La Joya High School is a Texas UIL Division 6A high school in the La Joya Independent School District named after the city it resides in, La Joya. The school is home to students that live on the west and south areas of La Joya ISD.

La Joya HS serves the cities of La Joya, Peñitas, and Sullivan City, as well as the census-designated places of Abram, Cuevitas, Havana, and Los Ebanos. It also serves parts of the City of Palmview and parts of the census-designated places of Doffing, Palmview South, and Perezville.

== History ==
La Joya ISD had been home to a single high school entity since the district (then known as Tabasco ISD) erected Nellie Schunior Memorial High School in 1926, six years after the death of Nellie Leo Schunior, the first education pioneer in the district's current boundaries. La Joya High School was later created, in order to house the growing number of students that Nellie Schunior Memorial High School could not accommodate. As the years rapidly passed, the communities within the district boundaries began to flourish, and the district population exploded.

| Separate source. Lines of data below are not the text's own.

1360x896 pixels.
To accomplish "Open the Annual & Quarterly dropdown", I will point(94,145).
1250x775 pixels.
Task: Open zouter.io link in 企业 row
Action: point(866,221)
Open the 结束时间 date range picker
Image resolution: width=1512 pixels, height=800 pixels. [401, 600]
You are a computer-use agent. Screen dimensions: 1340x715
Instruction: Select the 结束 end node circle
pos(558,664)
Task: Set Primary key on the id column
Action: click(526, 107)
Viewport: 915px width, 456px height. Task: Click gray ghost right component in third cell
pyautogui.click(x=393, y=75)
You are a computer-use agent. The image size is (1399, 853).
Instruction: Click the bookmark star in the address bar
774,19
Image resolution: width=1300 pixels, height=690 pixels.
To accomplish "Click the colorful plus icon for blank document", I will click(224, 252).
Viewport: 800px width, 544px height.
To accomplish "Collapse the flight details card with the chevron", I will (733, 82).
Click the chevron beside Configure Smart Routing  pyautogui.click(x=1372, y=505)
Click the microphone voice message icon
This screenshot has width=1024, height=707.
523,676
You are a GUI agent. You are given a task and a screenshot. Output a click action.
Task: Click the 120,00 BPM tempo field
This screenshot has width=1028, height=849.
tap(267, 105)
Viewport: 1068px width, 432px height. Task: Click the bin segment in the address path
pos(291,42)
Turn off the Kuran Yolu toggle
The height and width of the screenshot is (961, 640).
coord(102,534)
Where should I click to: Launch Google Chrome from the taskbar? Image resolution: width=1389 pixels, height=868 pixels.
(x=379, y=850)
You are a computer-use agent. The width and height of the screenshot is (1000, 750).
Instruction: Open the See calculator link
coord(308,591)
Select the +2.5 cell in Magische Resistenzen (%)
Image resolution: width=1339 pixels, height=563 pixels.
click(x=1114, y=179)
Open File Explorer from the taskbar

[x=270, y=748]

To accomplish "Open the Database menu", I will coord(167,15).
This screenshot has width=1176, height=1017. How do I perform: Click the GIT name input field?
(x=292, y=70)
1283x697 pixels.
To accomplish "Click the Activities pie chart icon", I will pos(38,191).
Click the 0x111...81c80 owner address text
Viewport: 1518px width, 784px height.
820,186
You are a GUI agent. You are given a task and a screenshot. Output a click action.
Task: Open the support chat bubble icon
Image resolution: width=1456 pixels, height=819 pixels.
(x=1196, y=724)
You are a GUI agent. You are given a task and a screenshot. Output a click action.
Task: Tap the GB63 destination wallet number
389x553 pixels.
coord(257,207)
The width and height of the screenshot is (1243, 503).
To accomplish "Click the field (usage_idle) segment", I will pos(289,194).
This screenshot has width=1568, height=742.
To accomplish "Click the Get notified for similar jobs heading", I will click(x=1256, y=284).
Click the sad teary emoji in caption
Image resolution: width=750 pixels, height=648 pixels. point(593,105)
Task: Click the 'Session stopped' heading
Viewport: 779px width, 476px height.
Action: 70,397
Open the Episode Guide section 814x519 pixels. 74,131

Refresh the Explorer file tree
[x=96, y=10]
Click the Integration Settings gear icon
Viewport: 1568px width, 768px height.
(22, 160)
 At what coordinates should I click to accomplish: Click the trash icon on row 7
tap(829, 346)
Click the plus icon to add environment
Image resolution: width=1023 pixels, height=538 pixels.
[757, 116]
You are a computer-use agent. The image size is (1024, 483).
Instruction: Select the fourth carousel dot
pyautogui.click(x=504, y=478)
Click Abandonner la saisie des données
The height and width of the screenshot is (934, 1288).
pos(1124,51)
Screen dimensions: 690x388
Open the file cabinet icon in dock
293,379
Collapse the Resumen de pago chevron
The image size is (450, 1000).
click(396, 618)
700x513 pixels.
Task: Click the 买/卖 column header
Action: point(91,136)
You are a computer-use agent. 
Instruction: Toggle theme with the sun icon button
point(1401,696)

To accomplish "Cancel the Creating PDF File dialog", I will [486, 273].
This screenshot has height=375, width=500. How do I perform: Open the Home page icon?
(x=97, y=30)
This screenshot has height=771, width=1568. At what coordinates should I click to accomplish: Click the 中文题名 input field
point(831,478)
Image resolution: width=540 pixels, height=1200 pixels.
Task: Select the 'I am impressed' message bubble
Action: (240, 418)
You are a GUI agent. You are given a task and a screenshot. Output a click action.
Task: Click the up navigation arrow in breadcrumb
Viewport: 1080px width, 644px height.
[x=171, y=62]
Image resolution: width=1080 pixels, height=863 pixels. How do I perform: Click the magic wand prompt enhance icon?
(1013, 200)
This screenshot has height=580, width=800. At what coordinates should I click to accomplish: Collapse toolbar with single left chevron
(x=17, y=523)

La Joya High School, being the sole high school within the 226 sqmi of land, grew to enormous proportions. For a long time, La Joya High School housed 9-12 grades. Eventually, the student population grew too much and a separate Ninth Grade Campus was built adjacent to La Joya High School. In 1993 over 3,000 students were enrolled at La Joya High School, and enrollment was sharply increasing throughout the La Joya Independent School District.

==Early College High School==
La Joya Early College High School is a designated early college established in 2012 and located within La Joya High School as a school-within-a-school. The school-within-a-school model allows students at La Joya Early College to participate in all extracurricular activities offered at La Joya High School. Dating back to its founding, the school has made use of classrooms and facilities that are part of larger host schools, at one point sharing space alongside the La Joya ISD College and Career Center, South Texas College, and Jimmy Carter Early College.

La Joya Early College has established a Memorandum of Understanding (MOU) with South Texas College. This partnership offers dual enrollment courses, enabling students to attain an associate degree in interdisciplinary studies.